Nov 16, 2007 09:39
Two days after coming home from Quebec I started to hear strange humming noise in my left ear. When I swallowed, something clicked inside my skull. Then gradually the silence descended - as if a wad of cotton was stuck there. In 4 days I felt as if under miles of water - there're vague sounds around me, but difficult to perceive where they're coming from. Trivial case, I would imagine typical with young children running outdoors without a hat. Not particularly painful, just annoying. Tired of trying to understand what people are saying by reading their lips I turned to medical professionals. After all, I pay for my insurance - how expensive could be to fix this nonsense ?
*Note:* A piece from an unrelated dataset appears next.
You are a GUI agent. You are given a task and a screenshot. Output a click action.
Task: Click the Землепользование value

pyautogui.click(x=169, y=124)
1. Initial visit to a General Practitioner: in 2.5 min diagnosed with ear infection and prescribed an antibiotic and antihistamine. $20 out of pocket for the visit, $35 for medicines.
2. After 5 days of antibiotic (out of 7 prescribed) didn't bring any change in my condition I went to a specialist, an otolaryngologist. "There is infected fluid in your ear" she said. Sarcastic smirk on her face when she looked at the medicines I was taking; new kinds prescribed: a nasal spray and anti-congestion pills. $30 for a specialist out-of-pocket, $85 for a nasal spray and $8.89 for over-the-counter Sudafed.
3. Another week passed - my sinuses cleared, but hearing didn't improve. I returned to the ear doctor. She was out of town, her partner saw me in. "You need to take a different antibiotic", he said, "we'll try to match one better suited to your condition. No allergy to penicillin?". He gave me a 15min lecture, pointing occasionally to an enlarged section diagram of the ear/nose/throat connection and using Latin terms. I nodded. He performed endoscopy with local anesthesia on the back of my nose and throat, "to make sure there is no cancerous growth that's blocking the eustachian tube" (oh my!) and prescribed yet another set of pharmaceutical miracles.
Another $30 out-of-pocket. $5.50 for a different nasal spray. There will be a charge for penicillin (haven't purchased yet); anticipate a min. of another $40. [an update: $52, actually]
Total so far: about $230 out of pocket (and probably triple from my insurance's coffers), almost 4 weeks of misery and annoyance, no apology for inefficient measures and no guarantee anything newly prescribed will work - and what harm all this treatment might have caused me already. What other business, besides medicine, could get away with this kind of customer [dis]satisfaction?